BEGIN
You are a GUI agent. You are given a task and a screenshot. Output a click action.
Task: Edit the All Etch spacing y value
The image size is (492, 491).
END
BEGIN
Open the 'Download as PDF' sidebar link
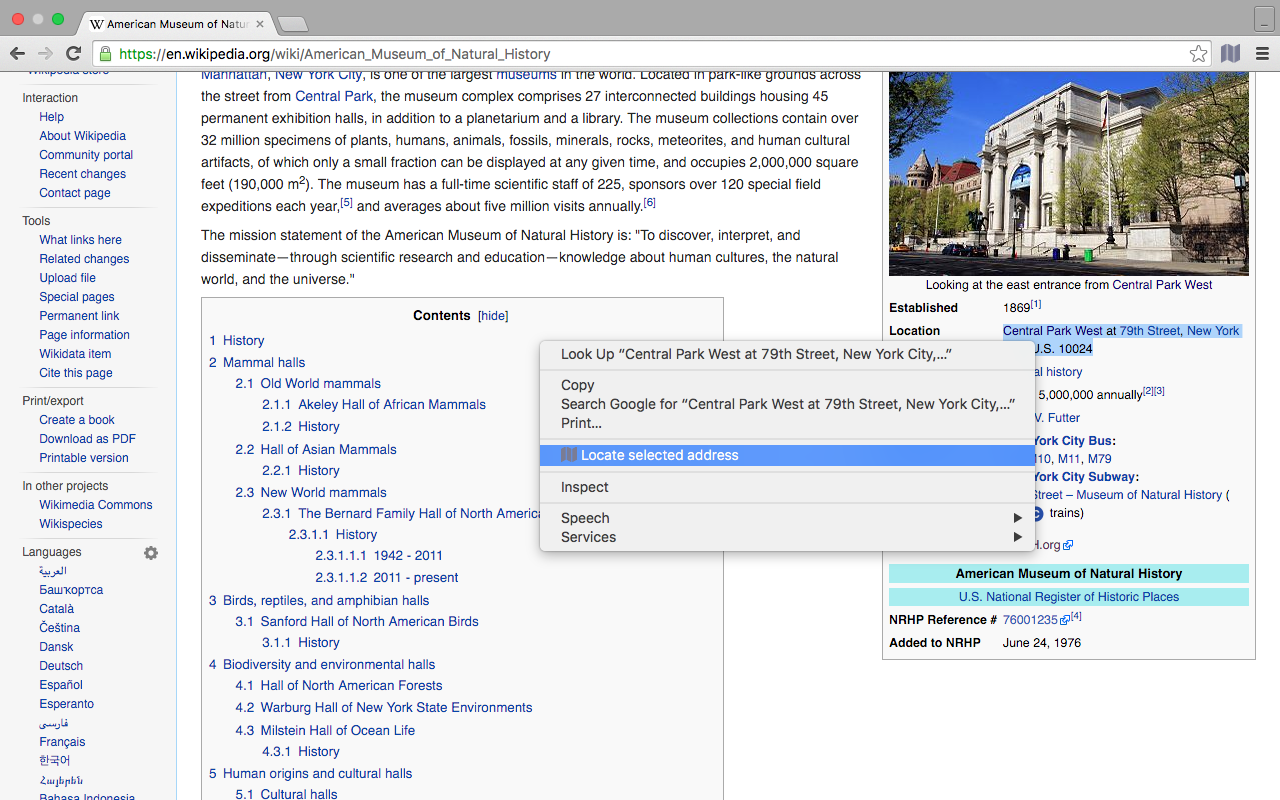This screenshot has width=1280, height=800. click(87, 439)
END
BEGIN
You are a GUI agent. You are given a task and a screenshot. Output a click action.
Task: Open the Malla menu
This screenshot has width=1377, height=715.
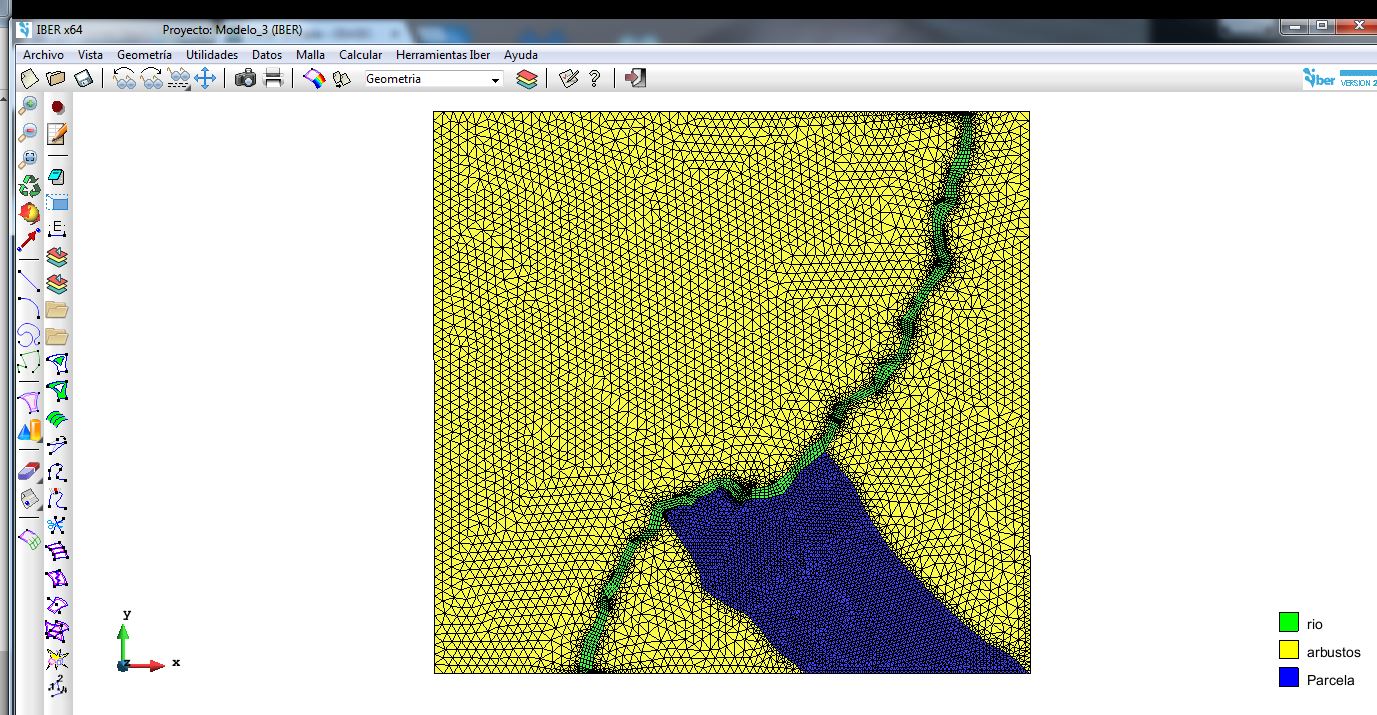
END
◆ About this task
Restate word for word the entries above from the line with "Task: Edit the All Etch spacing y value" through the line with "The image size is (492, 491).", inclusive, leaving out everything else.

◆ Solved exercise
Task: Edit the All Etch spacing y value
The image size is (492, 491).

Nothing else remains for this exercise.